Where Architecture Meets Ambiguity

Art

Architect-artist Jeff Siscar’s first solo exhibition, Squares of Water, explores the profound tension between rigid architectural structure and fluid uncertainty

Words Rebelyn Beyong
Photos courtesy of Jeff Siscar and SPRUCE Gallery
April 29, 2026

There is something inherently unsettling about an exhibition titled “Squares of Water.” Water, in its purest state, moves, disperses, and famously resists any defined edges. Yet this striking contradiction, imposing order on an element that naturally resists containment, sits at the very heart of Filipino visual artist and architect Jeff Siscar’s debut solo exhibition.

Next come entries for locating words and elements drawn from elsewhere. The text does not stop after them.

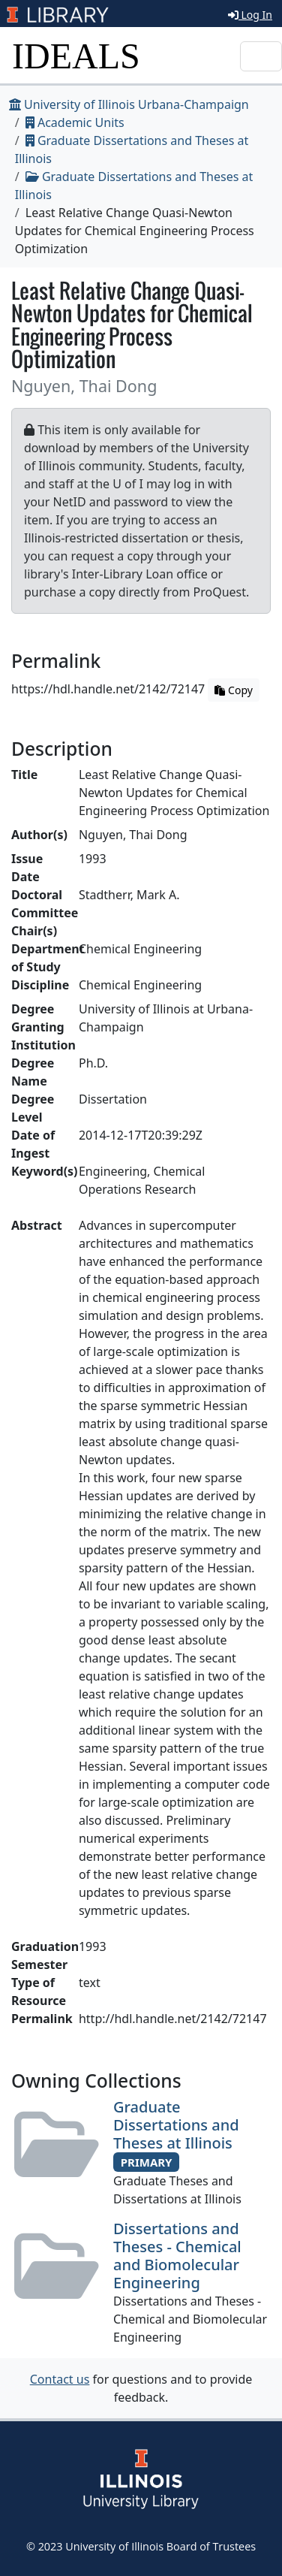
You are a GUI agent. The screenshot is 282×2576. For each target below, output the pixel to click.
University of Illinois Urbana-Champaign (129, 104)
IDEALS (76, 56)
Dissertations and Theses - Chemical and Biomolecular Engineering (177, 2255)
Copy (233, 690)
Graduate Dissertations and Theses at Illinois (176, 2125)
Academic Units (75, 122)
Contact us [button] (60, 2379)
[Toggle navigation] (261, 56)
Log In (250, 15)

Opening at SPRUCE Gallery in Ortigas Center, Pasig City, the show serves as an open invitation for visitors to slow down and actively question the reliability of their own perception.

Artist Jeff Siscar

Imposing order on the uncontainable

Trained as an architect at the University of Santo Tomas, Siscar is currently a principal architect and co-founder of Celllo Design Collective. In the rigorous world of architecture, decisions must be firmly resolved: buildings must stand, and a drawn line carries heavy physical consequences.

Head In The Clouds - 36 in x 36 in - oil on canvass

However, on his canvases, that strict expectation significantly loosens. While a semblance of structure remains, its purpose shifts away from securing a definitive answer, operating instead to open an uncertain condition.

Spaces appear legible and clear at first glance, but upon closer inspection, lines hesitate. Directions refuse to settle, and surfaces that suggest depth suddenly withdraw, subverting the expectation of a logical end.

A psychological staging of space

Curated by Ric Gindap, the Manila-based branding strategist and founder of Design For Tomorrow, the collection offers a masterful display of psychological spatialism. Siscar’s spaces are not merely fixed locations, but rather architectural environments that register profound states of mind.

Let The Current Take You - 36 in x 36 in - oil on canvass

Viewers will notice subtle elasticity and shifts in logic that recall the great surrealists, with traces of M.C. Escher, René Magritte, Giorgio de Chirico, and Salvador Dalí echoing through the precise handling of space. Yet Siscar holds these artistic impulses in an indecisive restraint, using small dislocations to alter the entire atmosphere without relying on phantasmagorical excess.

Elementary shapes like the circle, square, and triangle act as compositional components that echo Kandinsky and the Bauhaus search for essential form.

The geometry of suspension

The Backyard - 20 in x 30 in - oil on canvass

Within these unnerving environments, figures frequently appear entirely alone. They approach, descend, or remain permanently suspended in the precise interval right before an action completes itself.

It is an eerie mirror of human psychology; like architecture, the paintings feature thresholds—a doorway, a ledge, or the edge of a pool—where movement carries highly uncertain repercussions. Water is an ever-present force here, transcending mere materiality as it reflects, distorts, and repeatedly absorbs. It suggests transparency while deliberately withholding confirmation.

Transit through Dimensions - 18 in x 24 in - oil on canvass

Siscar’s canvases do not spoon-feed meaning or offer a comfortable, logical conclusion. Instead, they hold tension aloft, inviting the observer to step inside and explore. We have a habit of asking art to provide explanations of itself, but Siscar, with his self-effacing demeanor, does not answer.

The exhibition ultimately poses a far more interesting question than simply asking what the art means: Where do you place yourself within these spaces? Whether you are measuring the distance at the edge or already mid-descent, “Squares of Water” waits to see what it might cost you to face the plunge. The exhibition runs until May 8 at SPRUCE Gallery.